Oestilo de Sócrates consolida-se. Autoritário. Crispado. Despótico. Irritado. Enervado. Detesta ser contrariado. Não admite perguntas que não estavam previstas. Pretende saber, sobre as pessoas, o que há para saber. Deseja ter tudo quanto vive sob controlo. Tem os seus sermões preparados todos os dias. Só ele faz política, ajudado por uma máquina poderosa de recolha de informações, de manipulação da imprensa, de propaganda e de encenação. O verdadeiro Sócrates está presente nos novos bilhetes de identidade, nas tentativas de Augusto Santos Silva de tutelar a imprensa livre, na teimosia descabelada de Mário Lino, na concentração das polícias sob seu mando e no processo que o Ministério da Educação abriu contra um funcionário que se exprimiu em privado.
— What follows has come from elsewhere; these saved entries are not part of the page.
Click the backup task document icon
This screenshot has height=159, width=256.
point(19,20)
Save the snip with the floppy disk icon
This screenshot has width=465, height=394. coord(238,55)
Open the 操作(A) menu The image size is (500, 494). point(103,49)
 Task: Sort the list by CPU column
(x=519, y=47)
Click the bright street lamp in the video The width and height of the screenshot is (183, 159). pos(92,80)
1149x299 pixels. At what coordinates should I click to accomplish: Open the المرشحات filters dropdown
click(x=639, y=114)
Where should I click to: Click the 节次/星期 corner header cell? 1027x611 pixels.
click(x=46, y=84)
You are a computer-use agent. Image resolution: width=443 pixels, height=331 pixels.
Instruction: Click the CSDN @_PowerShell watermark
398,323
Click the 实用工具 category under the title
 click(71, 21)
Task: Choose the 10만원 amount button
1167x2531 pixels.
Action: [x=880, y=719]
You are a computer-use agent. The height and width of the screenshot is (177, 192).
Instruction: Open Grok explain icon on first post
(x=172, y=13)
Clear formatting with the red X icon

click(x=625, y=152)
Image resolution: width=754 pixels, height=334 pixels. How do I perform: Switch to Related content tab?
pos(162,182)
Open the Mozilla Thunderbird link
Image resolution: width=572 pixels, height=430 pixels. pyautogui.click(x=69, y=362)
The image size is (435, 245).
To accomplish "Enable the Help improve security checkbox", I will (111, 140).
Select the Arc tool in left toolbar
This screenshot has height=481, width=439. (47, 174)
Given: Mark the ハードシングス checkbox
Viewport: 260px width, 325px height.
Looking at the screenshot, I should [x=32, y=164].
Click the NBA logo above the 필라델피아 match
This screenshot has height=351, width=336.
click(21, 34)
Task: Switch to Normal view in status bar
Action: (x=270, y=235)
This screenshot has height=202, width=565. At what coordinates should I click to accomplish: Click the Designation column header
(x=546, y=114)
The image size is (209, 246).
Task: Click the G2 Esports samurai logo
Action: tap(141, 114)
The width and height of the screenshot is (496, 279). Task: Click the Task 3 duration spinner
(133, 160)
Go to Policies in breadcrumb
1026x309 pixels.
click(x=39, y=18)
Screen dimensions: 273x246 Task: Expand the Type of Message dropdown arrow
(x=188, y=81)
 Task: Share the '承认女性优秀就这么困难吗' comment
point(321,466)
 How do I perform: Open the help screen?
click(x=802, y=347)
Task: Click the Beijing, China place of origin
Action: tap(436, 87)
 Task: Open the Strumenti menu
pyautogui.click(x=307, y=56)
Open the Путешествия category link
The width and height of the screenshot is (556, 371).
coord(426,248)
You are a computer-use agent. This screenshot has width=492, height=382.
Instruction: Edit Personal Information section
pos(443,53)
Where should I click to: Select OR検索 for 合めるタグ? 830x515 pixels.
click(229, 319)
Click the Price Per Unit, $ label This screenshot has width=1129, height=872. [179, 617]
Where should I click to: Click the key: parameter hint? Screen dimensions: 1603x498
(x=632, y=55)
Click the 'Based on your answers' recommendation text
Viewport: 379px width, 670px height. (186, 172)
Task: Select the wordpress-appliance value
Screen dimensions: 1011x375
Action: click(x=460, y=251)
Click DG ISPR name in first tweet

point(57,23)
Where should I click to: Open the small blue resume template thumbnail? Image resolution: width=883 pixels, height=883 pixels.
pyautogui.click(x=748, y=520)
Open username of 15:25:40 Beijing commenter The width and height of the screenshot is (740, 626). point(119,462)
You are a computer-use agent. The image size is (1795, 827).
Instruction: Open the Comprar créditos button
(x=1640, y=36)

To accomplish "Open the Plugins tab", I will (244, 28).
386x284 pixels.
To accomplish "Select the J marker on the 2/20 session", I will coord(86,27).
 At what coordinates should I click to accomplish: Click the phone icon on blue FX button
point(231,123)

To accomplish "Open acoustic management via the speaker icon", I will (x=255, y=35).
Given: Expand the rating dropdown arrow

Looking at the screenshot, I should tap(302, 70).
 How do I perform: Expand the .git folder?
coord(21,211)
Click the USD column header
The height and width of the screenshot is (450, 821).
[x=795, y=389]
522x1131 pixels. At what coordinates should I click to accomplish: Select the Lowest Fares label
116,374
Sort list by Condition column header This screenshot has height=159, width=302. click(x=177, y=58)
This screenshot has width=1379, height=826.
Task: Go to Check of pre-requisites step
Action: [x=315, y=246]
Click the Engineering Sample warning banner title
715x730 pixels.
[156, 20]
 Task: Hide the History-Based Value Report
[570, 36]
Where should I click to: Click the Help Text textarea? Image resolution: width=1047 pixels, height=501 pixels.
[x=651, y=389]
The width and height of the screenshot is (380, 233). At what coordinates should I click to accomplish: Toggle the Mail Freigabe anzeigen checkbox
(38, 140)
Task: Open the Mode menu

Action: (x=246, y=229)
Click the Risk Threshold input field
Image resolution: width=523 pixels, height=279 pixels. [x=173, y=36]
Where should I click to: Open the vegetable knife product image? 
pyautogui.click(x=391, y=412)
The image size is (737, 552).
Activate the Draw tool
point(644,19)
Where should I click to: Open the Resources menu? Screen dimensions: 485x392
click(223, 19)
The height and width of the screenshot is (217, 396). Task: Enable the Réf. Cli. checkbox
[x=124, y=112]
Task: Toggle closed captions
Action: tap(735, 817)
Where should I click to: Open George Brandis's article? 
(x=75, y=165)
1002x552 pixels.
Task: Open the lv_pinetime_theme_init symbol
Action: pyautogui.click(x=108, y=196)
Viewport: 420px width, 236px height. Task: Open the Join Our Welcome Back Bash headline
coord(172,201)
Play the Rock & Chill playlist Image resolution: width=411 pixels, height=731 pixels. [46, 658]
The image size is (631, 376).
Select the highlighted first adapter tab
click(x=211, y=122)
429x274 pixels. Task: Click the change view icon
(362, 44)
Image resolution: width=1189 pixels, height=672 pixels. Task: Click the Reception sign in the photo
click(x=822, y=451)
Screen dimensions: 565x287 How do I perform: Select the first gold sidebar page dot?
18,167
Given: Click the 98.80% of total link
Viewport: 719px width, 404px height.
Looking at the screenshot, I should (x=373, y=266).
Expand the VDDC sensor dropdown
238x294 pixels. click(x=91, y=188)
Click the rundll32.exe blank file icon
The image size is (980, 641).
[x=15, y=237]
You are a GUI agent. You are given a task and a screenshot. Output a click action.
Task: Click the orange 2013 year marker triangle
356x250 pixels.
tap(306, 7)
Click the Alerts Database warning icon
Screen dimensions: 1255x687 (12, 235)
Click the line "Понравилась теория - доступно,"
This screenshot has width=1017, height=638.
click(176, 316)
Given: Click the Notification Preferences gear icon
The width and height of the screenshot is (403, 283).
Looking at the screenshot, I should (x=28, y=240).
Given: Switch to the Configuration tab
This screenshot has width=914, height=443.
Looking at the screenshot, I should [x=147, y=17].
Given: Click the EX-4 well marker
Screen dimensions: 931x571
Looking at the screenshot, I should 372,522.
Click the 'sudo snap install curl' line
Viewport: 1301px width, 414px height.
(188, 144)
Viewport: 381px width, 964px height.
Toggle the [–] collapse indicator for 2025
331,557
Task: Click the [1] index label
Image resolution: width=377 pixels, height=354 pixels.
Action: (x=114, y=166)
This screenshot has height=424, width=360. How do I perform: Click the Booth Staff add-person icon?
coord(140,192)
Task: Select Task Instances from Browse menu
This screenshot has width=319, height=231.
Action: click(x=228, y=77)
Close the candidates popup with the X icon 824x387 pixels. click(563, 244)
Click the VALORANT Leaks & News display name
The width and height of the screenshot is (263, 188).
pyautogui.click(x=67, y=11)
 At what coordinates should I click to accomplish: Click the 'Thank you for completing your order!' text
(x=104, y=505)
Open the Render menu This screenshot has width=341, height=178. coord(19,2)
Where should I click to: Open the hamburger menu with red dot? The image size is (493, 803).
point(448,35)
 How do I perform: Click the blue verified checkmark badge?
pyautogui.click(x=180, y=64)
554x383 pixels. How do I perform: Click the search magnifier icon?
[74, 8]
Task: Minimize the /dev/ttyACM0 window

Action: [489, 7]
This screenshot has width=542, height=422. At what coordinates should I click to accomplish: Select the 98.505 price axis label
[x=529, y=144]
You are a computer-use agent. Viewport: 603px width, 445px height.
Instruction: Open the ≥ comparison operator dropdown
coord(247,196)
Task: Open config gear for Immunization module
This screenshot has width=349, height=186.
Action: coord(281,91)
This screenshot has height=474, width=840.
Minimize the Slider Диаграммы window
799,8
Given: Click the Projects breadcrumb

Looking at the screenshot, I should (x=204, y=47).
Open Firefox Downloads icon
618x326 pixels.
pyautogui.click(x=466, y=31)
O estilo de Sócrates está vivo, por inteiro, no ambiente que se vive, feito já de medo e apreensão. A austeridade administrativa e orçamental ameaça a tranquilidade de cidadãos que sentem que a sua liberdade de expressão pode ser onerosa. A imprensa sabe o que tem de pagar para aceder à informação. As empresas conhecem as iras do Governo e fazem as contas ao que têm de fazer para ter acesso aos fundos e às autorizações.

Sem partido que o incomode, sem ministros politicamente competentes e sem oposição à altura, Sócrates trata de si. Rodeado de adjuntos dispostos a tudo e com a benevolência de alguns interesses económicos, Sócrates governa. Com uma maioria dócil, uma oposição desorientada e um rol de secretários de Estado zelosos, ocupa eficientemente, como nunca nas últimas décadas, a Administração Pública e os cargos dirigentes do Estado. Nomeia e saneia a bel-prazer. Há quem diga que o vamos ter durante mais uns anos. É possível. Mas não é boa notícia. É sinal da impotência da oposição. De incompetência da sociedade. De fraqueza das organizações. E da falta de carinho dos portugueses pela liberdade.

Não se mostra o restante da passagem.